-- Task description --
I need the lines below from the one with "Screen dimensions: 1145x672" down to the one with "Where should I" reproduced exactly, both ends included, and nothing else.

-- Records for the exercise --

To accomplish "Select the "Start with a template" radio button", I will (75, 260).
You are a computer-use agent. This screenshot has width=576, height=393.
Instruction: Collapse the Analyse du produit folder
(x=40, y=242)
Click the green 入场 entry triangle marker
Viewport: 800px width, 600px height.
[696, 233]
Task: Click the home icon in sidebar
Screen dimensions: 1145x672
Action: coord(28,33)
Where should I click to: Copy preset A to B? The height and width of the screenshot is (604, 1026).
==
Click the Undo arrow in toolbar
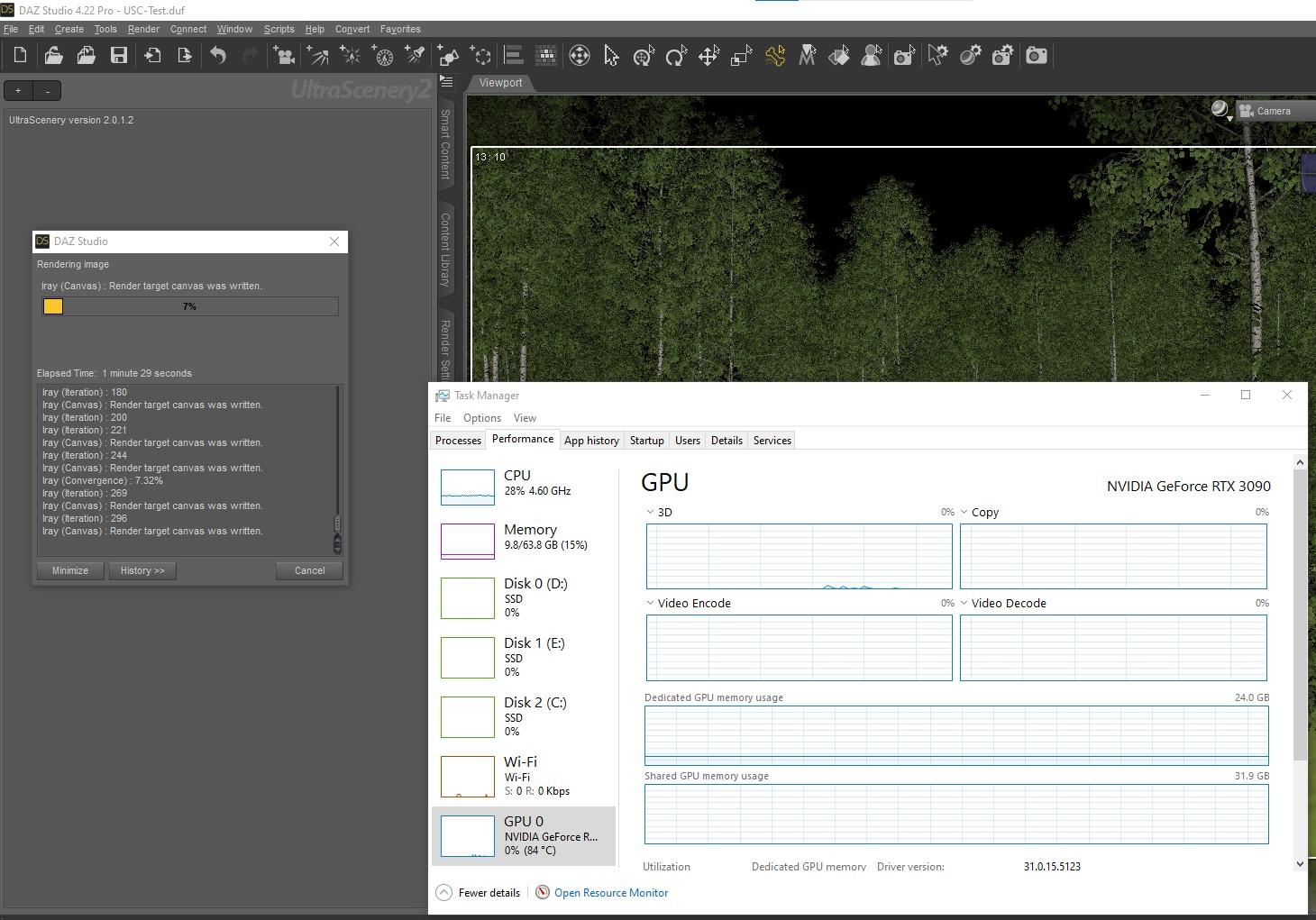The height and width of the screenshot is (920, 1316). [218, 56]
---
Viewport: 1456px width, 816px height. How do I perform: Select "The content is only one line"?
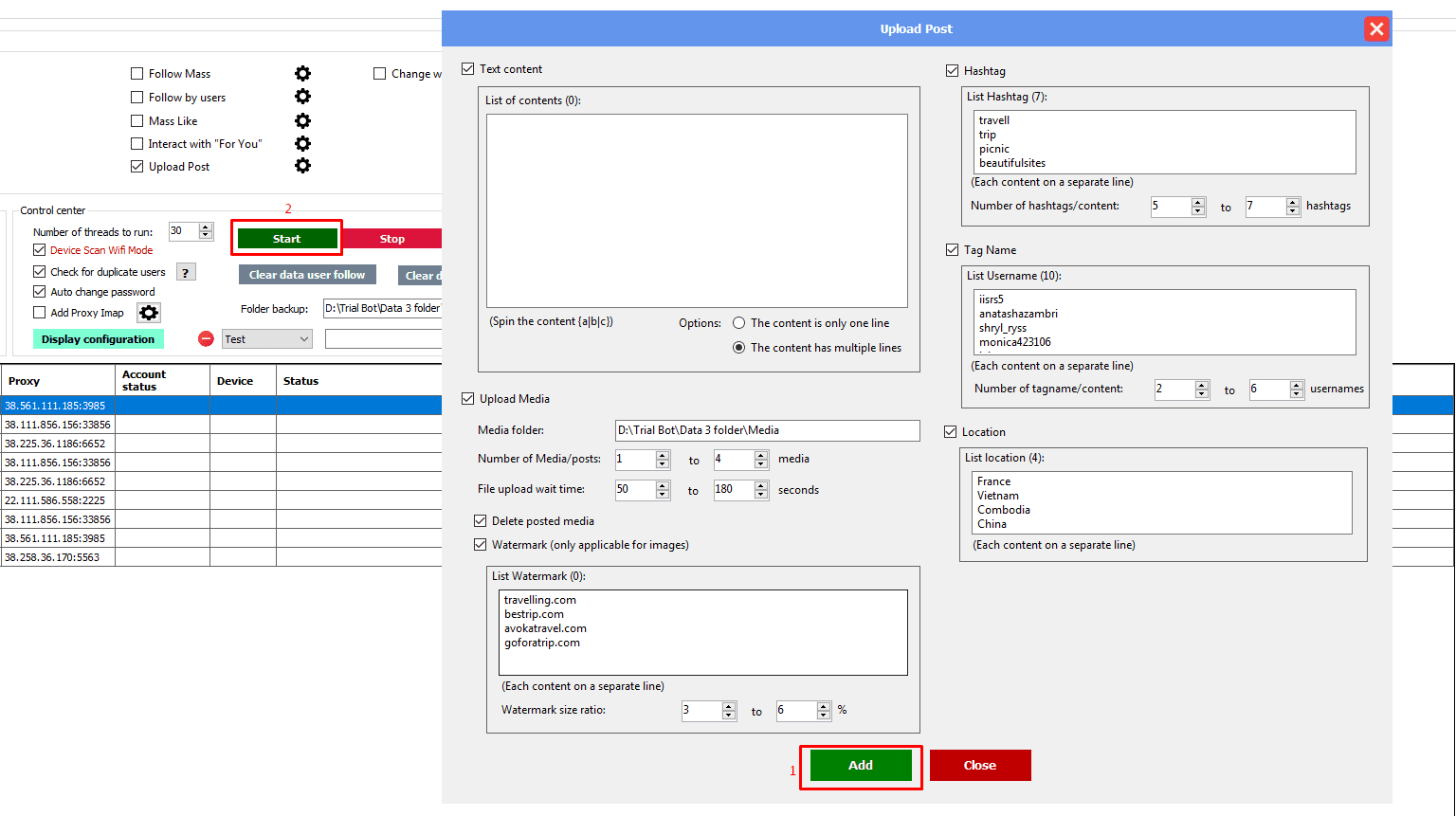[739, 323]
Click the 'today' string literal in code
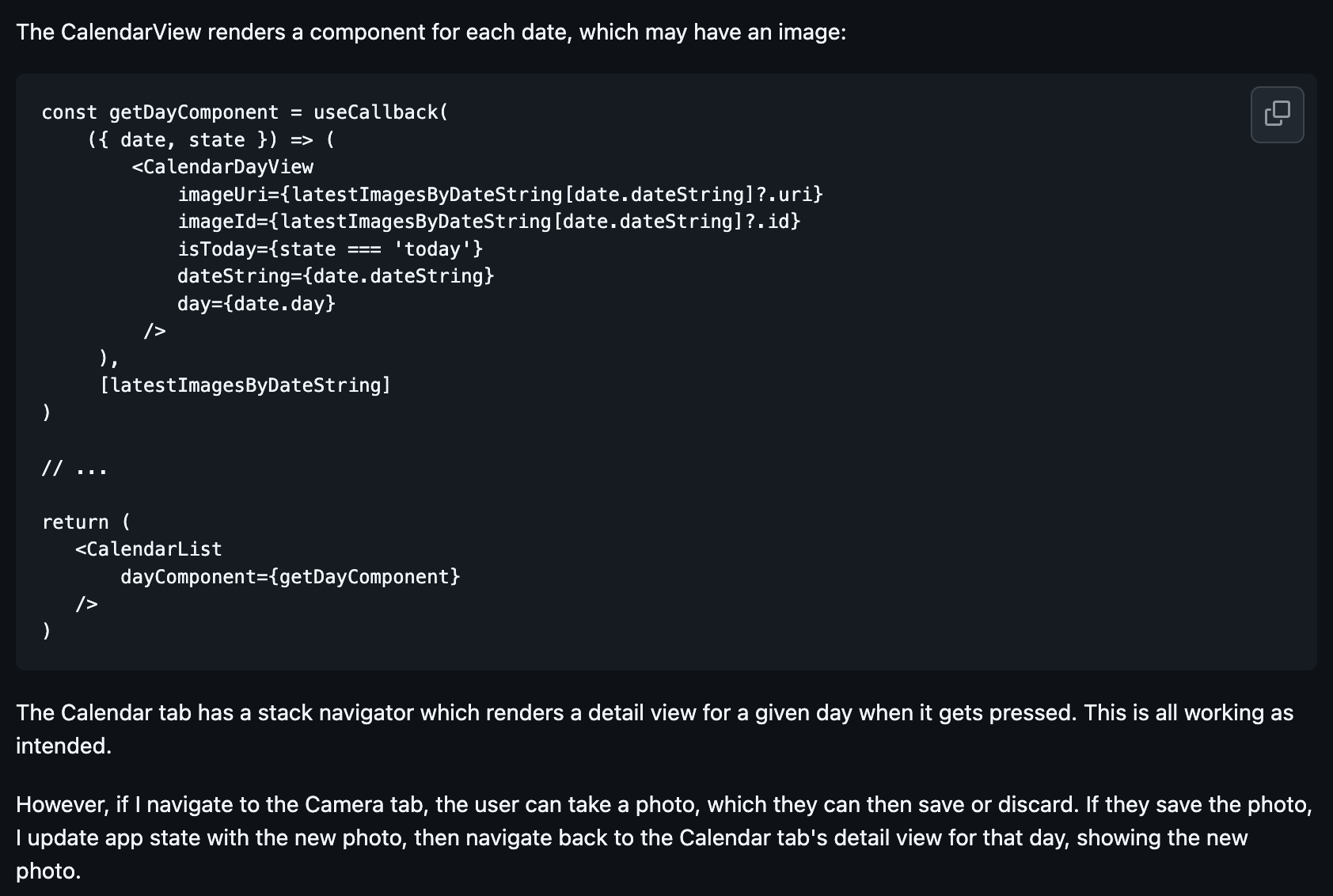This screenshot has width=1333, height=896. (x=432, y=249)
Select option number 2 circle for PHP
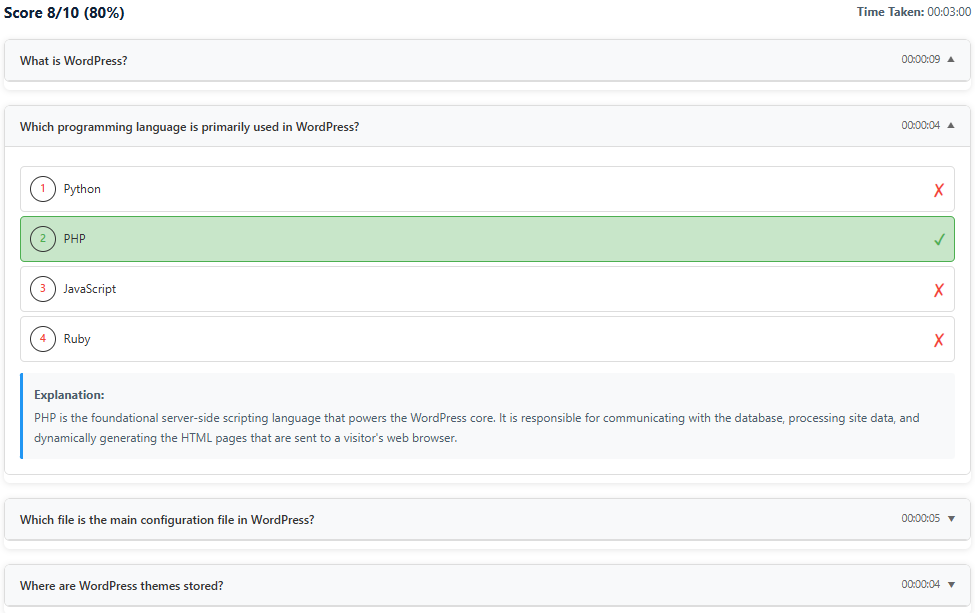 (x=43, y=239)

-- Answer space --
Screen dimensions: 1145x672
Action: coord(28,33)
Where should I click to: Copy preset A to B? The height and width of the screenshot is (604, 1026).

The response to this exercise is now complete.